Danke, dass du das Video zur Verfügung gestellt hast?
https://www.youtube.com/watch?feature=shared&v=kwi9dJvXUBA
Was ist deiner Meinung im Kinder- und Jugendtraining ganz wichtig?
Ein paar Punkte, die mir dazu einfallen, sind: Abwechslung, Kontinuität und Empathie. Ich habe den Eindruck, dass das Jugendschach in vielen Vereinen zu einem Großteil aus Training besteht. Ich versuche, eine gesunde Mischung aus Training, Partien und Spaß zu bieten. Aus meiner Sicht sind auch ein aufrichtiges Interesse an den Kindern sowie ein vertrauensvolles Verhältnis zu den Eltern wichtig.
Ich liebe Lösungen, keine Probleme.

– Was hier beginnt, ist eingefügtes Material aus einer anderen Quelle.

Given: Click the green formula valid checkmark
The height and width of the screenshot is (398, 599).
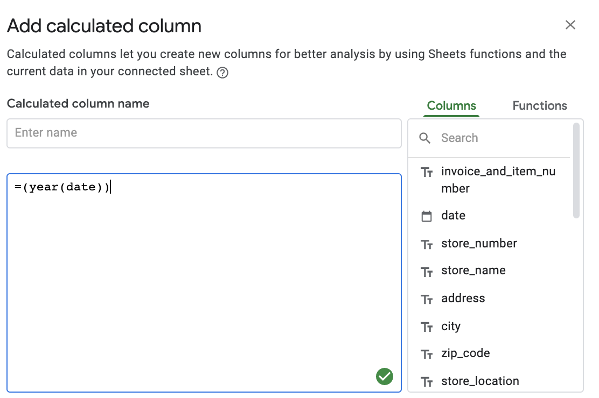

Aber wo hakt es deiner Meinung nach bei vielen Schachvereinen in der Jugendarbeit?
Zunächst einmal mangelt es natürlich in vielen Vereinen – nicht nur im Schach und in der Jugendarbeit – an ausreichend Engagierten. Freiwillige zu finden, die neben Engagement auch pädagogisches Geschick mitbringen, ist noch einmal schwerer. Aktuell beobachten wir in vielen Vereinen: Wo etwas geboten wird, kommen ausreichend interessierte Jugendliche in die Vereine.
Literaturtipp für tolle Schacharbeit und auch für sensationellen Journalismus: https://perlenvombodensee.de/2020/12/31/corona-als-chance-fuer-den-verein-wie-sich-die-schachfreunde-pfullingen-neu-erfinden/
Ich wäre an dem Makro, mit dem Herr Schubert seine Arbeits- und Visualisierungsblätter erstellt, sehr interessiert.
Ich würde mich auch sehr dafür interessieren.
Zum Artikel:
“ Für das Schachtraining hat mich die Ausbildung allerdings wenig vorangebracht.“
Ich stimme voll zu denke überdies Kosten und Aufwand stehen in keinem Verhältnis zum Nutzen für Schach. Einen speziellen Übungsleiter für Schach vermisse ich seit Jahren.
„Ich versuche, eine gesunde Mischung aus Training, Partien und Spaß zu bieten. Aus meiner Sicht sind auch ein aufrichtiges Interesse an den Kindern sowie ein vertrauensvolles Verhältnis zu den Eltern wichtig.“ Sehr treffend!!